Buy Two, Get One Free
I handed the electronics duster can locked inside a plastic box to the cashier at the office supply store. She opened the box and took it out without a word.
I said, “Before you ring that up, these are buy two, get one free, right? Do you keep the others back here, or should I bring two more in those plastic boxes up here?”
“It’s not buy two, get one free,” she said, leaning on the register.
“Are you sure, I checked the SKU against the sale sign on the shelf and they match.”
“It’s not buy two, get one free,” she said again slowly, slightly louder, as if she was talking to her near-deaf 98-year-old great-grandfather on the family’s monthly visit to the nursing home.

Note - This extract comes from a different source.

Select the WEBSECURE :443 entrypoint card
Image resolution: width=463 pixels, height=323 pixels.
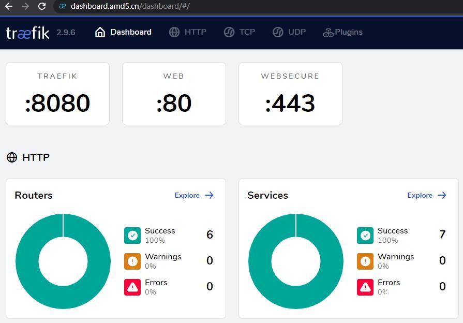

She stared at me. No effort to check with a manager or coworker. In her eyes, I was now a problem holding up the line.
Hey, I’m over 50. Maybe I read it wrong. “No problem, I’ll check it again,” I said with my hand on the can.
“SIR! You NEED to leave that here,” she said loudly, taking it from my hand.
Well, alrighty then.
I walked back to the shelves. A manager walked by. “Hey, brother, can you do me a favor and tell me if I’m reading this right? It says buy two, get one free.”
“Oh, that ended yesterday, but no problem, I’ll tell the cashier you can have it.” He talked into a radio and told her it was OK.
“Thanks, I appreciate it.” I walked back to the cashier with two more cans in boxes. She stared at me while unlocking the boxes, like I just ratted her out to the teacher.
She rang up the cans I set on the counter and wordlessly pointed at the card reader.
“Should be one more can,” I said. “It’s the first one I brought up. Buy two, get one free—so three total, right?” I smiled.
She looked over at a coworker like I was being super-demanding—a “I can’t take this guy right now” look. She asked her coworker to take over the transaction and she sulked over to another register.
Really? Is this too much to handle emotionally?